Comparison between two models: the key difference between the establishment of two models is whether to include the weights of `Speed`, and this led to all the distinctions in coefficient estimates and standard errors.

-   For the intercept: with the weight added, the estimate value of intercept decreased from 1.58 to 1.33, and its standard error (SE) decreased from 5.10 to 3.10.

    -   With weight `1/Speed` included ​​in a regression model, data points with higher values ​​of `Speed` ​​are given lower weights. This may caused the model to place greater weight on data points in low `Speed` regions. Since these low `Speed` data points have relatively small `Distance` values as seen from the scatterplot, then the weighted regression may tend to lower the intercept to better fit these points.

-   For the `Speed` term: with the weighted added, the estimate value of `Speed` coefficient increased from 0.416 to 0.448, and its SE decreased as well from 0.556 to 0.421.

    -   Similarly, the introduction of weights changes the contribution of data points to the linear regression fit. Since `Distance` increases at a faster rate at high `Speed` than at low `Speed` as seen from the scatterplot as well, reducing the weight of the high `Speed` points may cause the linear regression to tend to fit the data more in the lower `Speed` region, which may require a larger `Speed` ​​coefficient as compensation.
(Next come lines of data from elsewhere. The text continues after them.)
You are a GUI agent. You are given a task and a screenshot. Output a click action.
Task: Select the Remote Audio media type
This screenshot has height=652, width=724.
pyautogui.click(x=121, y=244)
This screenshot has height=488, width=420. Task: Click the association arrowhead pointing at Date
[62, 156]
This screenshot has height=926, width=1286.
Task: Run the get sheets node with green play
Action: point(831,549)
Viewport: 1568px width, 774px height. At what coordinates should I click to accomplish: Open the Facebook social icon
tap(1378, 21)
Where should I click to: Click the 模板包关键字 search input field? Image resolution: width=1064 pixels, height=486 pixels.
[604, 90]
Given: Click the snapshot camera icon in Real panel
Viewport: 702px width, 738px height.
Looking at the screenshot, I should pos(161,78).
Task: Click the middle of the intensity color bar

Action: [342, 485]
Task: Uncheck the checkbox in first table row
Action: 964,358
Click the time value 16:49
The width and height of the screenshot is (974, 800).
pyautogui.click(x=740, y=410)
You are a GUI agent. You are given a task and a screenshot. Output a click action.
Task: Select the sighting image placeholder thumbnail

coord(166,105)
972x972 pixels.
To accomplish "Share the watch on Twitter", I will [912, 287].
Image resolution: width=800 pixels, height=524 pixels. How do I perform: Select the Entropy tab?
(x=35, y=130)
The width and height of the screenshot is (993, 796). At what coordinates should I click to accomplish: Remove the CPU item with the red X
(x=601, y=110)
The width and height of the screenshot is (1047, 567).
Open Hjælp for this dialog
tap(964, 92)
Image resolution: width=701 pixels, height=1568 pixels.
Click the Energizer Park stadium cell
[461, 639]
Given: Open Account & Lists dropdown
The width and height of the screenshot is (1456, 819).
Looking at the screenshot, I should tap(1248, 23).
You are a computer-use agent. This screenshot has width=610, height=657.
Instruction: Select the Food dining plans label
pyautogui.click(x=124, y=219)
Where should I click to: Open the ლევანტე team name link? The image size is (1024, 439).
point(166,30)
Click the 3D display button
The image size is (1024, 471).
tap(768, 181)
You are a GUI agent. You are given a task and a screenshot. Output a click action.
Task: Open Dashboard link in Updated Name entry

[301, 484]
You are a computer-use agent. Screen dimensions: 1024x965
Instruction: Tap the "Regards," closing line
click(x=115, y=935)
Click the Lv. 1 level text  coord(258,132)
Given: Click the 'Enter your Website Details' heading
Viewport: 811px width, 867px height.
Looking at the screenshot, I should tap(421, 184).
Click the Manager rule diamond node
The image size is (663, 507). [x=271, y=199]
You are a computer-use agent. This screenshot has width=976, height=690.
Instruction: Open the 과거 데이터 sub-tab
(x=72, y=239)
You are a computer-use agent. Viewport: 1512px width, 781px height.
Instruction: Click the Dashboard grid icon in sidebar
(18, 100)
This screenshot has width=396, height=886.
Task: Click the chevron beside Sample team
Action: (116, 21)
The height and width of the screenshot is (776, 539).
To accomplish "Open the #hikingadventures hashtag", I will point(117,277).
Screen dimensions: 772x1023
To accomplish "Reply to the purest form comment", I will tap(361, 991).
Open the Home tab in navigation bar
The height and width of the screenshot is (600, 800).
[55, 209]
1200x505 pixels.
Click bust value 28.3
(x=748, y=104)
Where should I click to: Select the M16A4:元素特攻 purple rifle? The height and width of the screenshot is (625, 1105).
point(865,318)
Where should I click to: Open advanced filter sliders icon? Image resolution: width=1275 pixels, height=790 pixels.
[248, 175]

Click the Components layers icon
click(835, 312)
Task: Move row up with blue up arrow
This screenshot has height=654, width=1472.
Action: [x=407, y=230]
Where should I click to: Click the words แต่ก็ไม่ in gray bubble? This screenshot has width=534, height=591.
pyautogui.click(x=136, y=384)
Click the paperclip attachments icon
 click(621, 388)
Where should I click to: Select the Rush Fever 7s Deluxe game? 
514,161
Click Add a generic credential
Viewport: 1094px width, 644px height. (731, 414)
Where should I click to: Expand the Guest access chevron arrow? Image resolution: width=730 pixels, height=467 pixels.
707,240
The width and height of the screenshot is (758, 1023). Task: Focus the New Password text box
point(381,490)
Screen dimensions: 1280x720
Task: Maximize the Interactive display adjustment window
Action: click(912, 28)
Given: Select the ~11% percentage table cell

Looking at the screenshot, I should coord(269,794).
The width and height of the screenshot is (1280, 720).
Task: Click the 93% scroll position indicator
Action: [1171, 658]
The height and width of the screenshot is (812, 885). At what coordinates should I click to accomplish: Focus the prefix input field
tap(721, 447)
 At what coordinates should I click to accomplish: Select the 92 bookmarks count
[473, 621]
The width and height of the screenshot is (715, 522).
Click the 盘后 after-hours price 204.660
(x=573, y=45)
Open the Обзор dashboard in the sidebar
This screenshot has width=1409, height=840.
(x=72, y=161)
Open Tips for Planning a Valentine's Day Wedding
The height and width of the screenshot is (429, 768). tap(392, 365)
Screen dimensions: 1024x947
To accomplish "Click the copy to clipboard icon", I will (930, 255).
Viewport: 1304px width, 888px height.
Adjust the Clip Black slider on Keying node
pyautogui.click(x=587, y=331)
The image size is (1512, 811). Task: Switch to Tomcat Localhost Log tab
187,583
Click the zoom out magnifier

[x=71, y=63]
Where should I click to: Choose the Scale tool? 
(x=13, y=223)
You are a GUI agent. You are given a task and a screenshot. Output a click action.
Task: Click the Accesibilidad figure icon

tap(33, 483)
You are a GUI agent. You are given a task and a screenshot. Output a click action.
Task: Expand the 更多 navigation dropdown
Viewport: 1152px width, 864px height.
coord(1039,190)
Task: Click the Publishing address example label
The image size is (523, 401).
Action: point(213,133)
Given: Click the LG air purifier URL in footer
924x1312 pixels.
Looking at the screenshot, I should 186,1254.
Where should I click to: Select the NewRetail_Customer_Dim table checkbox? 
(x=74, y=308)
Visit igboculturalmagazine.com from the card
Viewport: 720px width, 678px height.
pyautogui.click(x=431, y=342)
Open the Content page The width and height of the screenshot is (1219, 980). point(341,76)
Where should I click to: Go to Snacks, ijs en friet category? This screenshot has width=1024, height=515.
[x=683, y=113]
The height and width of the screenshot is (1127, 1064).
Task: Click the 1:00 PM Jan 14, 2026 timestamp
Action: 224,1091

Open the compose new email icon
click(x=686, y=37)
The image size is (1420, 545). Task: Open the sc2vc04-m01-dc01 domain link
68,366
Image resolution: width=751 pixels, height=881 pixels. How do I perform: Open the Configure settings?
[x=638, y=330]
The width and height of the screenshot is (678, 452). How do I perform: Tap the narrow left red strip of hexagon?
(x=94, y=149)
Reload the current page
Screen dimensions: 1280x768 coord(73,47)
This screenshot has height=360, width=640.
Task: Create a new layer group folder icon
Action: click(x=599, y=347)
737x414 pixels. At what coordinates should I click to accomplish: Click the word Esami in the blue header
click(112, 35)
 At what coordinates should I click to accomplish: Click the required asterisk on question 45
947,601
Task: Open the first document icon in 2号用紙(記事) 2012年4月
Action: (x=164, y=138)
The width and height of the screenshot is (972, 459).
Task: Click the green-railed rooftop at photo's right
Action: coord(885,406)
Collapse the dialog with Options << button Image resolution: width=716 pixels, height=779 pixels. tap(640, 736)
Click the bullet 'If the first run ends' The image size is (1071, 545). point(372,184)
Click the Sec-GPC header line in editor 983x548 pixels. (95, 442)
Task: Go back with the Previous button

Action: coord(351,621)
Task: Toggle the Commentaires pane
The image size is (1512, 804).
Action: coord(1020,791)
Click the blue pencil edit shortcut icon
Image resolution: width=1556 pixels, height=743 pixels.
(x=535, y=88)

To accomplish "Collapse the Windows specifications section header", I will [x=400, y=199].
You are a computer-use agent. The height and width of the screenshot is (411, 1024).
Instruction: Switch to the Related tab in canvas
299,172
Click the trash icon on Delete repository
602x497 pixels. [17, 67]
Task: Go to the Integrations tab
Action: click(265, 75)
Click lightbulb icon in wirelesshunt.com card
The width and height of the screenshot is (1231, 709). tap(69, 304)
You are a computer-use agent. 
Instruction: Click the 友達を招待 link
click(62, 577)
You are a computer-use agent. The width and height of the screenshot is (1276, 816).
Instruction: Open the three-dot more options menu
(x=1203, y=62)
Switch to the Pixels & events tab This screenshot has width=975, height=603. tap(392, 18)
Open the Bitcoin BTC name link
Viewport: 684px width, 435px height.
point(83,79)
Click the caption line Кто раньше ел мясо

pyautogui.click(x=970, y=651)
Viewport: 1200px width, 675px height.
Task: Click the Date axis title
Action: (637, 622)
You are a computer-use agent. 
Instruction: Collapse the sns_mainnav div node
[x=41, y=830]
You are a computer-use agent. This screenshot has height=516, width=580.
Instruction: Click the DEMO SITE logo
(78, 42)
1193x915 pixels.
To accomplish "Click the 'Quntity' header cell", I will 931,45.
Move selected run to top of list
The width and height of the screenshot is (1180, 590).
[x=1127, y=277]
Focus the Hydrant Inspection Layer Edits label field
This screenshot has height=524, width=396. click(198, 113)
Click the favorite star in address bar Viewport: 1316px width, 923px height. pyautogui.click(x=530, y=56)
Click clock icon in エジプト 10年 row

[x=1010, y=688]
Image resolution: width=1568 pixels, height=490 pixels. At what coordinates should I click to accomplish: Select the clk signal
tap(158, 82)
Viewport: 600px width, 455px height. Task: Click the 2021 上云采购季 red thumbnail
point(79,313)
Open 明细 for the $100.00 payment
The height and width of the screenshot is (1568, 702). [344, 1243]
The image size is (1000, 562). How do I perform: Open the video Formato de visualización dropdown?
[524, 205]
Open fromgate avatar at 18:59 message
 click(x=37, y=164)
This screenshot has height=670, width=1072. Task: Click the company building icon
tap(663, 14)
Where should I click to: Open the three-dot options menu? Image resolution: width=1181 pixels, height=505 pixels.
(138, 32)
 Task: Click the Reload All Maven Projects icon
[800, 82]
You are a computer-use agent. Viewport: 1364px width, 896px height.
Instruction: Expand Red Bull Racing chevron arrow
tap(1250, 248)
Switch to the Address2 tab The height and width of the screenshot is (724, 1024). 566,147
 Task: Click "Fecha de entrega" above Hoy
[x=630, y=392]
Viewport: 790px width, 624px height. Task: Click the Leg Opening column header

-   For the `I(Speed^2)` term: with the weighted added, the estimate value of `I(Speed^2)` decreased slightly from 0.0656 to 0.0648, and its SE decreased from 0.0130 to 0.0112.

    -   For the coefficient estimate of the quadratic term `I(Speed^2)`, the direction of change will depend on how the weights affect nonlinear patterns in the data. Since the weighting makes the nonlinear pattern more dependent on the low `Speed` region, the quadratic term coefficients may also need to be adjusted to accommodate this pattern.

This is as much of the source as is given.